University of Pittsburgh scientists say they have zeroed in on two brain enzymes that help the fullness hormone leptin do its job in obese mice, a finding that could offer a fresh route to future weight-loss drugs. In rodent tests, compounds that restored leptin signaling led to big drops in fat while largely preserving muscle, according to the team led by Işın Çakır at Pitt’s School of Medicine. The researchers are quick to note that what works in mice often falls flat in people, so any human treatment is still a long way off.
In a paper published Feb. 5 in Nature Communications, the authors identify the focal adhesion kinases FAK and PYK2 as essential go-betweens for leptin receptor signaling in the hypothalamus.
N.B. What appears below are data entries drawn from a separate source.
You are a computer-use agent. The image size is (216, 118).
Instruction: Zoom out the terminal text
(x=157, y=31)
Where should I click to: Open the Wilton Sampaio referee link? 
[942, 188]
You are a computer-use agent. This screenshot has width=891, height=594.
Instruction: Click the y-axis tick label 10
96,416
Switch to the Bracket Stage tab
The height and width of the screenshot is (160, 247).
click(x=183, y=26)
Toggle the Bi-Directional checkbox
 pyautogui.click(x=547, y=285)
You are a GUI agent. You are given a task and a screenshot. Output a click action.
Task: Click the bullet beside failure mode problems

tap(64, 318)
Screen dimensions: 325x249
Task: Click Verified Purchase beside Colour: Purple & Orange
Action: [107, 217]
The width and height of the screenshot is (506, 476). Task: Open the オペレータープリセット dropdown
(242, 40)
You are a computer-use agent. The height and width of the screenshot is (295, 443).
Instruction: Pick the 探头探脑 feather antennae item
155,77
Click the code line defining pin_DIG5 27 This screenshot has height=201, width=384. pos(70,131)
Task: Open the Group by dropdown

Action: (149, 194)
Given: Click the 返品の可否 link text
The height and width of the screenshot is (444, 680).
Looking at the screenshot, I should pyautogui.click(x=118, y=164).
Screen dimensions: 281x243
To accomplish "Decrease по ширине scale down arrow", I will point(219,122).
The study reports that these kinases phosphorylate STAT3 downstream of the leptin receptor, and that blocking or knocking them down blunts leptin’s appetite-suppressing effects and the weight loss produced by the HDAC6 inhibitor tubastatin A in diet-induced obese mice.
"Leptin resistance is a major barrier to treating obesity," senior author Işın Çakır said in a Pitt news release via UPMC. The team told local reporters that HDAC6-targeting compounds triggered dramatic fat loss in rodents while leaving most muscle mass intact, with WTAE reporting the group’s estimate of roughly a 50% drop in fat during treatment.
How it worked in mice
The researchers used transcriptomic and genetic tools to show that peripheral HDAC6 inhibition boosts hypothalamic expression of FAK and PYK2. Those kinases then phosphorylate STAT3 and switch on leptin’s anorectic program, the paper notes in Nature Communications. When the team infused a dual FAK/PYK2 inhibitor into the brain or used AAV-mediated knockdown in the mediobasal hypothalamus, tubastatin A stopped working as a slimming agent, and treated mice became resistant to the drug’s weight-reducing effect.
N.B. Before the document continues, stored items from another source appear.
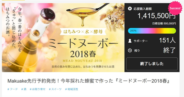Click the 151人 supporter count
The height and width of the screenshot is (97, 184).
[167, 40]
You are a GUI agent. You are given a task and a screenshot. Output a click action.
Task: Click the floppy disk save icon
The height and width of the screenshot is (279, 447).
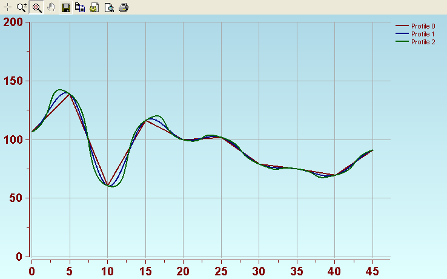(x=66, y=7)
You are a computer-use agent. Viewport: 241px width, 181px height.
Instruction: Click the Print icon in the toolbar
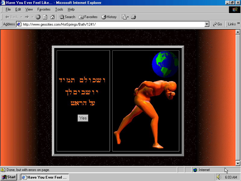point(133,17)
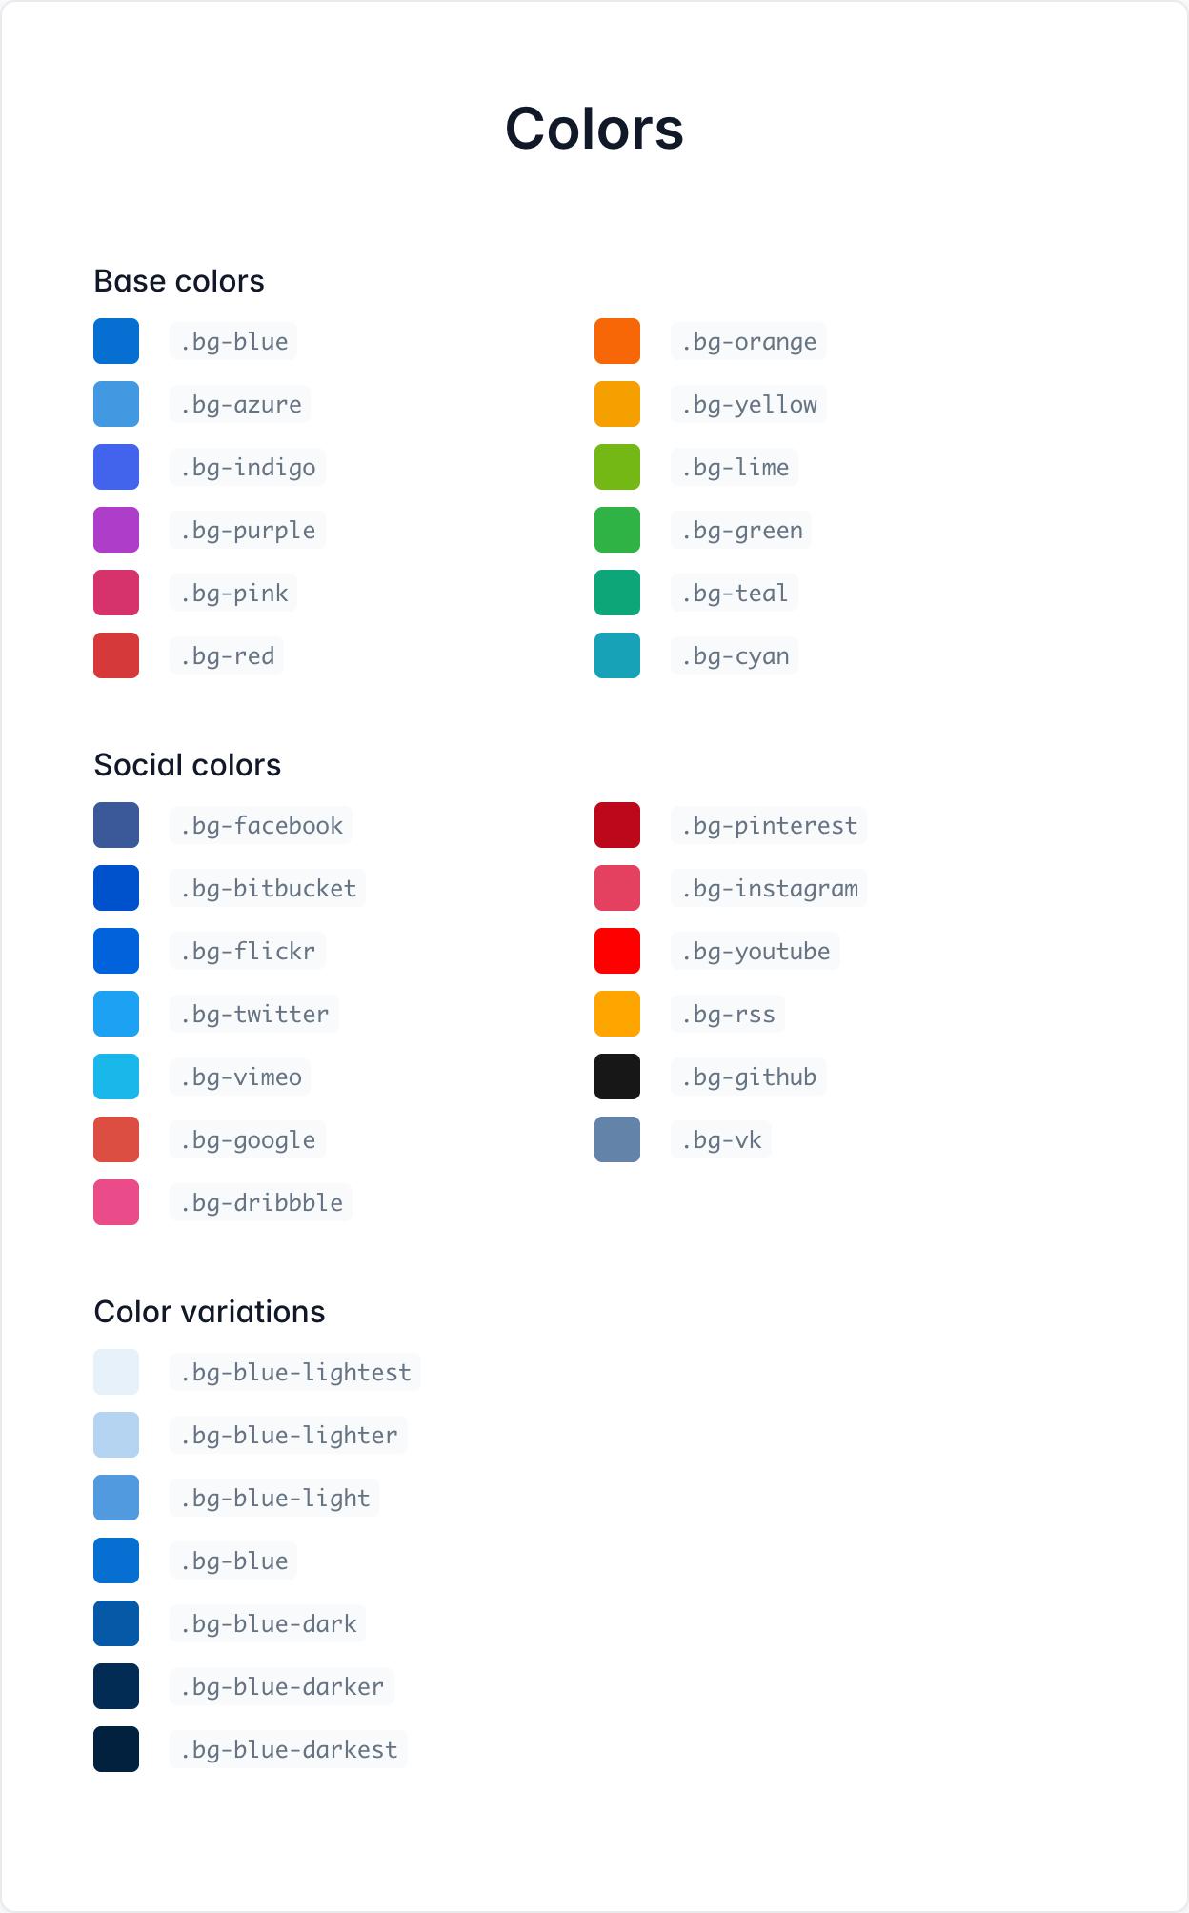Pick the lime color swatch

point(617,467)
Where does this fit with current drugs
GLP-1 receptor agonists such as semaglutide and tirzepatide have already changed the landscape of obesity care, but they come with familiar gastrointestinal side effects listed right on their labels. The Drugs.com prescribing information for Wegovy lists nausea, vomiting, and diarrhea among the most frequent reactions, and Springer clinical analyses show that while most of the weight lost on GLP-1 drugs is fat, measurable reductions in lean mass have turned up in some studies.
Those safety and body-composition concerns are part of why the Pitt group is pushing for muscle-preserving strategies and for testing whether lower-dose combinations with other drugs could deliver benefit with fewer side effects. Çakır and collaborators stress that moving from mice to humans will require time and careful safety work, and that HDAC6 inhibitors, which were originally developed for oncology, may need significant fine-tuning to limit toxicity, according to the Pitt release.